PENGERTIAN
REDENOMINASI
Menurut Bank Indonesia, Redenominasi adalah menyederhanakan denominasi
(pecahan) mata uang menjadi pecahan lebih sedikit dengan cara mengurangi digit
(angka nol) tanpa mengurangi nilai mata uang tersebut. Dalam hal ini, redenominasi
hanya berusaha menyederhankan nilai matauang sekaligus nilai suatu barang. Ini
dimaksudkan agar penghitungan keuangan dalam urusan kenegaran maupun swasta
akan terasa lebih ringan dan sederhana. Akan sangat berbeda kaitannya dengan
istilah Sanering yaitu pemangkasan / pemotongan nilai mata uang yang tidak
diikuti dengan penyederhanaan nilai suatu barang, sehingga menyebabkan daya
beli rendah karena biaya yang terlalu terkesan mahal. Redenominasi dapat
membantu tingkat inflasi apabila diterapkan dalam suatu Negara.

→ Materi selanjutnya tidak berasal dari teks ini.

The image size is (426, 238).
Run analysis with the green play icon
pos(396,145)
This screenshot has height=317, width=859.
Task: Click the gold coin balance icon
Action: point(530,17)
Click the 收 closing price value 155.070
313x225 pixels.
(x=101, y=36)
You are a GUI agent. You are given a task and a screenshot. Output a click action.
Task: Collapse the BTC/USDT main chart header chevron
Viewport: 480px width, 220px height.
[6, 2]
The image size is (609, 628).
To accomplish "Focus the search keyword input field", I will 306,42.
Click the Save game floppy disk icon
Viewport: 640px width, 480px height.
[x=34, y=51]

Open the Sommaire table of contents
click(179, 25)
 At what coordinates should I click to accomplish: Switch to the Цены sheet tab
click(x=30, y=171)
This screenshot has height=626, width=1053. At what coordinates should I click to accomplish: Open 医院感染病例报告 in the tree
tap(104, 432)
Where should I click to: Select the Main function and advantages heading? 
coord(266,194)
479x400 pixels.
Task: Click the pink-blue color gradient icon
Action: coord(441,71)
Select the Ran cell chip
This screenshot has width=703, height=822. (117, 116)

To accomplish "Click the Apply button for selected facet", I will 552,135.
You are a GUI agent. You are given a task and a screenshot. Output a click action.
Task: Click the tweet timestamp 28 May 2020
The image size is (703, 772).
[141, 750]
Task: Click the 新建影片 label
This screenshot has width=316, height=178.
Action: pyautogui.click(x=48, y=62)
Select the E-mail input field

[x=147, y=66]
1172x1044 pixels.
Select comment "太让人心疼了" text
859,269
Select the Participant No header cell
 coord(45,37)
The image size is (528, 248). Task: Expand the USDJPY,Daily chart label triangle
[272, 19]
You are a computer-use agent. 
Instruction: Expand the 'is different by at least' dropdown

Misal Rp 1.000 menjadi Rp 1. Hal yang sama secara bersamaan dilakukan juga pada
harga-harga barang, sehingga daya beli masyarakat tidak berubah. Maksudnya,
kalau hari ini seporsi nasi goreng bisa dibeli dengan harga Rp. 10.000,-. Lalu
besok dilakukan redenominasi tiga digit, dari Rp. 1.000,- menjadi Rp. 1,-. Maka
untuk membeli seporsi nasi goreng kita hanya perlu membayar Rp. 10,- dengan
pecahan mata uang baru. Berbeda halnya dengan Sanering dimana terjadi
pemotongan nilai mata uang tetapi harga barang tetap pada status yang lama,
sehingga ketika nasi goring hari ini harganya adalah Rp 10.000, dan sudah
diterapkan Redenominasi Rupiah sebesar 3 digit, sehingga nilai mata uang Rp
10.000 menjadi Rp 10, akan berdampak pada rendahnya daya beli masyarakat
terhadap nasi goreng karena ketidakseimbangan antara harga nasi goring dengan
nilai mata uang, yang member kesan lemah kepada nilai mata uang.
Sanering ini
sudah pernah dilakukan di Indonesia pada jaman Soekarno sekitar tahun 1959,
sedangkan untuk Redenominasi belum pernah dilakukan hingga hari ini.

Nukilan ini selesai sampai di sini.